В философии строгости не больше, чем в поэзии, точно так же как в уме ее не больше, чем в сердце; строгость существует лишь в той мере, в которой мы отождествляем своя с принципом или делом, за которое мы беремся или влиянию которого подвергаемся: все, что извне: и разум, и чувства – произ­вольно. То, что мы называем истиной – ошибка, пережитая не в полной мере, еще неисчерпанная, но она обречена вскоре устареть; это еще одна новая ошибка, которая лишь ожидает компрометации своей новизны. Знание расцветает и увядает вместе с нашими чувствами. И если мы одну за другой приняли все истины, это значит, что вместе с ними мы исчерпали себя и что в нас не больше жизненных сил, чем в них. История непостижима вне того, что вызывает разочарование. Именно так зреет желание предаться мелан­холии и от нее умереть…

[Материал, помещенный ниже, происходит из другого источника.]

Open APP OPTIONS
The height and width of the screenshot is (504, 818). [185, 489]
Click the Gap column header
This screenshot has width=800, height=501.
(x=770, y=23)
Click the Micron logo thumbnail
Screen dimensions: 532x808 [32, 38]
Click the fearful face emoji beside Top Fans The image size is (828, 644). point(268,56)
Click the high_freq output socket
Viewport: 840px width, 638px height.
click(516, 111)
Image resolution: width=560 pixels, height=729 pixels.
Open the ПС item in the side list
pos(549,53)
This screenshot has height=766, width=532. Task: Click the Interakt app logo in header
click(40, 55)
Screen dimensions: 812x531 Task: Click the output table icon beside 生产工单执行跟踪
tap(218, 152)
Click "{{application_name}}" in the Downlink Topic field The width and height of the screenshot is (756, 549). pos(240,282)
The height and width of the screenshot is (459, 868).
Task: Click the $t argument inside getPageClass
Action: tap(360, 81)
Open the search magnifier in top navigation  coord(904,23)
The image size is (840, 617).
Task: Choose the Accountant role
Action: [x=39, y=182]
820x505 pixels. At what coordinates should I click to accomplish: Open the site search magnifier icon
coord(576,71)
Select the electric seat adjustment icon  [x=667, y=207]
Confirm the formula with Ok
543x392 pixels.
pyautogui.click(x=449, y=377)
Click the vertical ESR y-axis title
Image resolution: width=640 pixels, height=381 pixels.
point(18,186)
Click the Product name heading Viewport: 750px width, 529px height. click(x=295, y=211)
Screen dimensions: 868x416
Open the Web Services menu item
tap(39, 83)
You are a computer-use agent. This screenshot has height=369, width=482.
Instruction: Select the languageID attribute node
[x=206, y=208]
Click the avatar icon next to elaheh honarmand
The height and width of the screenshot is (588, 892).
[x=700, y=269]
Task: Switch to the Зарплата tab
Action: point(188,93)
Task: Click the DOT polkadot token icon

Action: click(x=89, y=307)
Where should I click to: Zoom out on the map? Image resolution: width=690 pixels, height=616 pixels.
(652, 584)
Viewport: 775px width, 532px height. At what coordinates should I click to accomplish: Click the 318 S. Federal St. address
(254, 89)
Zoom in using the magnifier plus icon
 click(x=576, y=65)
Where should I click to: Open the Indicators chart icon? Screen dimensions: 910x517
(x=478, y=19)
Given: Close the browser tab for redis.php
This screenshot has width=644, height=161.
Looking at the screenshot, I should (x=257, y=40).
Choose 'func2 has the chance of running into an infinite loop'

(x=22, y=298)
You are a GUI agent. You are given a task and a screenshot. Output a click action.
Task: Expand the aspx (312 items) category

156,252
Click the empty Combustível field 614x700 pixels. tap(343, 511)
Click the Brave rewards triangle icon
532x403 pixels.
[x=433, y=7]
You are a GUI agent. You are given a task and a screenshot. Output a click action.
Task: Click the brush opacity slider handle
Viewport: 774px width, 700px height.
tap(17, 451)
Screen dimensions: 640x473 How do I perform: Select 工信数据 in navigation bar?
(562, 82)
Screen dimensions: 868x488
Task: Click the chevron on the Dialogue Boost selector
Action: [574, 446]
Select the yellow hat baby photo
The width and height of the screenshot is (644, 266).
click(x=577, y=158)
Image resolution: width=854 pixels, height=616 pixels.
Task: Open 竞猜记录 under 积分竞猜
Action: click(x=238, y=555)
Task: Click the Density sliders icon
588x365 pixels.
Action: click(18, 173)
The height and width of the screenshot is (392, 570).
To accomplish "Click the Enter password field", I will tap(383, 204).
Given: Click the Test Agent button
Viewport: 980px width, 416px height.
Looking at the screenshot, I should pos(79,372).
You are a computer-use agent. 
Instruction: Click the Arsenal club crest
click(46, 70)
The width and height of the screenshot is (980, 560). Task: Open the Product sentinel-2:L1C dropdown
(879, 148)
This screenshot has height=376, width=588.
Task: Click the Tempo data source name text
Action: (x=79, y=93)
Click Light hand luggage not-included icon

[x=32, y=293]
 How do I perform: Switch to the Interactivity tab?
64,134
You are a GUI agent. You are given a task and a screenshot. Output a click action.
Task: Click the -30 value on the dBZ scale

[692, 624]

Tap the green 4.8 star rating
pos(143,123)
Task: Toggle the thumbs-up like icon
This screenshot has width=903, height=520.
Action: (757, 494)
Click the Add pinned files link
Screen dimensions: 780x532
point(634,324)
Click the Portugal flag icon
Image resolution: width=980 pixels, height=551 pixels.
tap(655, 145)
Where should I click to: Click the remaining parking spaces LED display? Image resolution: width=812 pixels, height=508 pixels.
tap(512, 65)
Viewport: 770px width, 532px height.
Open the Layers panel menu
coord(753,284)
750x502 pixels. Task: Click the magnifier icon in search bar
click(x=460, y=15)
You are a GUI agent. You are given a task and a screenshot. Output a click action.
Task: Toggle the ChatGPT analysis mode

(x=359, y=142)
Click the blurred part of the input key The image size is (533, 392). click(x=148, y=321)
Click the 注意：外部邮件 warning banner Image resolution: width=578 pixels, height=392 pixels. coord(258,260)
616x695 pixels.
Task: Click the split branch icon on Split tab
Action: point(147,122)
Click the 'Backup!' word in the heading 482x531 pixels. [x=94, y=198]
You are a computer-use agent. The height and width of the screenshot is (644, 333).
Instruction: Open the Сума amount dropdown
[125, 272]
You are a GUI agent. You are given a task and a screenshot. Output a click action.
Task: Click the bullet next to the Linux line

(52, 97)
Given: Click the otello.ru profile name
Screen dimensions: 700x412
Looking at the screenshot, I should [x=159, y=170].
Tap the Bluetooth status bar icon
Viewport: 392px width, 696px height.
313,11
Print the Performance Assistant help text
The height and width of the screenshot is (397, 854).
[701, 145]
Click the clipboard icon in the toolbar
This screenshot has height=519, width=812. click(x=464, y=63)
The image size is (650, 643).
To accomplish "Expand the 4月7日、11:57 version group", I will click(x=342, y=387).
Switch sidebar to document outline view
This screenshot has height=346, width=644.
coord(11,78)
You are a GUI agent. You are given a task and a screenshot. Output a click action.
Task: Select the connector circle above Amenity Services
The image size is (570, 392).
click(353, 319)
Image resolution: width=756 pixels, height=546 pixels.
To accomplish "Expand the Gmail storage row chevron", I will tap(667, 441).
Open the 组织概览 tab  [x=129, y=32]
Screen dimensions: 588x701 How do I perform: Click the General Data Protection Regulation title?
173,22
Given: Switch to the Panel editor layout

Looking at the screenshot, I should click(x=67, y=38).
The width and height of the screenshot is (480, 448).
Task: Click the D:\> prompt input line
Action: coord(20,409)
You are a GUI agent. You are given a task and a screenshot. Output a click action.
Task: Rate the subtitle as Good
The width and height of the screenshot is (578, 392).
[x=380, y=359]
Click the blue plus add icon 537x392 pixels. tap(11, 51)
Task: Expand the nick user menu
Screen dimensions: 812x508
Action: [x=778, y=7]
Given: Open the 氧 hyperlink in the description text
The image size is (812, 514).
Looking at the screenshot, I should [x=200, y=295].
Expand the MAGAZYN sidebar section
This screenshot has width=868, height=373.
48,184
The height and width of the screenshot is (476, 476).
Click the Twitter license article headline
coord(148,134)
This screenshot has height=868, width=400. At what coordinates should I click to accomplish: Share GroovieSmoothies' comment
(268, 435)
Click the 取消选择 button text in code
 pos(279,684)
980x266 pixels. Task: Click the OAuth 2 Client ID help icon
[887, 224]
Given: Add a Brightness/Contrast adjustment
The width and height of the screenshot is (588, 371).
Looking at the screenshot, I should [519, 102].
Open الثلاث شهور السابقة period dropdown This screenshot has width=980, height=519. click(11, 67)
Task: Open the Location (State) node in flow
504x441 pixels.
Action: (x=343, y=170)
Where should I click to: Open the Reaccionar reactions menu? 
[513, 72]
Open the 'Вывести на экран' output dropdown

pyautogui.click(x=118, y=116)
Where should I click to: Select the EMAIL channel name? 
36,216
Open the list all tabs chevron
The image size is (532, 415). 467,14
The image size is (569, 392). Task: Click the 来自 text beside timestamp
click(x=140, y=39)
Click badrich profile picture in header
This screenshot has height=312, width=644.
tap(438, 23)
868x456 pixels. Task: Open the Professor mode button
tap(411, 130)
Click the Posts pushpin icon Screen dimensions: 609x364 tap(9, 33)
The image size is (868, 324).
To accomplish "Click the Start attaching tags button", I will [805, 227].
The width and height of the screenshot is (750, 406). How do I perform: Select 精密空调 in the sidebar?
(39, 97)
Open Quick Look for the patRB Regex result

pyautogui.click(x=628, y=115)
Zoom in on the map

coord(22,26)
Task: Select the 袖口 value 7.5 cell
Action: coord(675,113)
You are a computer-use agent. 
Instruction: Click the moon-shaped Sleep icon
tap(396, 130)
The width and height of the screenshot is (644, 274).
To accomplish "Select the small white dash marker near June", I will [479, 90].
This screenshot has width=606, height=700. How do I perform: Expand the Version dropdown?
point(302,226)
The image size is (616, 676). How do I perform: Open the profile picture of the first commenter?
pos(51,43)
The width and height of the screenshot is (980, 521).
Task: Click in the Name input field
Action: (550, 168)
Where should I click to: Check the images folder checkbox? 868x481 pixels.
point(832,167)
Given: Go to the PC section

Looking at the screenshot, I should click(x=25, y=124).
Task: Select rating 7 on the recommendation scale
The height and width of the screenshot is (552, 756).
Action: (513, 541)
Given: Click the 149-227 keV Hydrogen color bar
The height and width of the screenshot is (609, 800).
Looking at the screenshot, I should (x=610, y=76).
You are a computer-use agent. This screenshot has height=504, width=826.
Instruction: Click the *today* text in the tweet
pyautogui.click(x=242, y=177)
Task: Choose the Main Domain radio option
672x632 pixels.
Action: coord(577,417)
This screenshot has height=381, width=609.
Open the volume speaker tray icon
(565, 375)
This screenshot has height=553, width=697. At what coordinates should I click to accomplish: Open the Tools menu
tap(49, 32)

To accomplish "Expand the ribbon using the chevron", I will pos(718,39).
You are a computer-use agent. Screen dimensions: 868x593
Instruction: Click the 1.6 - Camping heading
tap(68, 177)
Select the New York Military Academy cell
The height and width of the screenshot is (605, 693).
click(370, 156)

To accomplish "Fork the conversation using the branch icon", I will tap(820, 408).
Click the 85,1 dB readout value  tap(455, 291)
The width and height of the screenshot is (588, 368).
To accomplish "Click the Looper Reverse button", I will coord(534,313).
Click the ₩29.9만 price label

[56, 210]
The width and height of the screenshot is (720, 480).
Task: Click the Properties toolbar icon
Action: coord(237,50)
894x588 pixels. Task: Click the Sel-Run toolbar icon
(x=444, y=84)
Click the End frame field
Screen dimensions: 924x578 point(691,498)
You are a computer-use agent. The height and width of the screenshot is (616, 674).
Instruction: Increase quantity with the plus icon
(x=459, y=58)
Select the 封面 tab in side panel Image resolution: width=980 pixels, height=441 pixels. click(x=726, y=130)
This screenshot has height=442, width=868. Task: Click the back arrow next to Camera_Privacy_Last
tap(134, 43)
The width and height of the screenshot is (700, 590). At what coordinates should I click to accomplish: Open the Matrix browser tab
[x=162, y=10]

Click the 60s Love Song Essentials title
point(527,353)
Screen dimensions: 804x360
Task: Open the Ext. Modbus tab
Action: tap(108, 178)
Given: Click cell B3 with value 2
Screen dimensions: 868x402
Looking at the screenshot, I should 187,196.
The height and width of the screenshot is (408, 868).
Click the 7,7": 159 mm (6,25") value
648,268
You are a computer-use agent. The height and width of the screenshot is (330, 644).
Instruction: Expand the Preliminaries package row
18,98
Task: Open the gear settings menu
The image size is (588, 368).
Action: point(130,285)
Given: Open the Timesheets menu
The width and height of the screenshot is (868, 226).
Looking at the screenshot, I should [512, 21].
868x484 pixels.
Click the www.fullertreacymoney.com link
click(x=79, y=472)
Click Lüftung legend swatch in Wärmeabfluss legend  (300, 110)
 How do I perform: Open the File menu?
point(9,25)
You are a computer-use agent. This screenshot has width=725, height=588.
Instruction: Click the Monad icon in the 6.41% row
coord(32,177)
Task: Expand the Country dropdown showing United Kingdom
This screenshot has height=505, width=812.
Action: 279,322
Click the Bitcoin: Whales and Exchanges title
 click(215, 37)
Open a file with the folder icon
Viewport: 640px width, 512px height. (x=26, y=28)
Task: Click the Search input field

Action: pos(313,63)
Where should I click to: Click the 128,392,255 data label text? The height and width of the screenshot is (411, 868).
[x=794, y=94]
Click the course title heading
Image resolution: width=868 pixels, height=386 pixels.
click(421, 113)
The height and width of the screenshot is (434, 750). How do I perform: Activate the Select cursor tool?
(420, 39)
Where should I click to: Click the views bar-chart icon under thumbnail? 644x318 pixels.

Истинное знание сводится к бдению во мраке; от животных и нам подобных нас отличает сумма наших бессонниц. Какую плодотворную или странную идею создал соня? Вы крепко спите? Вы видите сладкие сны? Значит, вы множите ряды анонимного сброда. Дневной свет враждебен мысли, солнце ее затмевает, она расцветает только ночной порой… Из ночного знания следует: всякий человек, приходящий к утешительному выводу по любому вопросу, проявляет глупость или ложное милосердие.

Кому удалось открыть стоящую радостную истину? Кому удалось дневными речами спасти честь интеллекта? Блажен, кто может сказать себе: «Знание мое – печально».

История – это ирония в движении, усмешка Духа, сквозящая в событиях и людях. Сегодня празднует победу то или иное верование, завтра его повергнут, обесславят и заменят: верившие в него разделят его участь. На смену придет новое поколение: старое верование вновь вступит в силу; его разрушенные памятники восстановят… в ожидании новой гибели. Нет незыблемого начала, которое управляло бы милостью и суровостью судьбы: их чередование – следствие грандиозного фарса духа, вовлекавшего в свою игру и самозванцев, и ревнителей, хитрость и пыл. Присмотритесь к полемике каждой эпохи: она не кажется ни оправданной, ни мотивированной. Но ведь она была самой сущностью жизни своего времени. Кальвинизм, квиетизм, Пор-Рояль, Просвещение, Революция, позитивизм и т.д. – какая цепь неизбежных нелепостей… какая бесполезная и при том роковая растрата! От Вселенских соборов до современных политических споров, ортодоксия и ересь одолевали любознательность человека своей неотразимой бессмысленностью. Всегда будут рядящиеся в разнообразные одежды «за» и «против» – по всем вопросам: от Неба до Борделя. Тысячи людей несли бремя страданий из-за тех или иных нюансов, связанных с Девой и Сыном; тысячи других мучились из-за догм, пусть и не столь необоснованных, но столь же невероятных. Все истины создают секты, которые в конце концов разделяют судьбу Пор-Рояля: их преследуют и уничтожают, а впоследствии их руины становятся дороги сердцу, их украшает ореол мученичества, и они превращаются в место паломничества…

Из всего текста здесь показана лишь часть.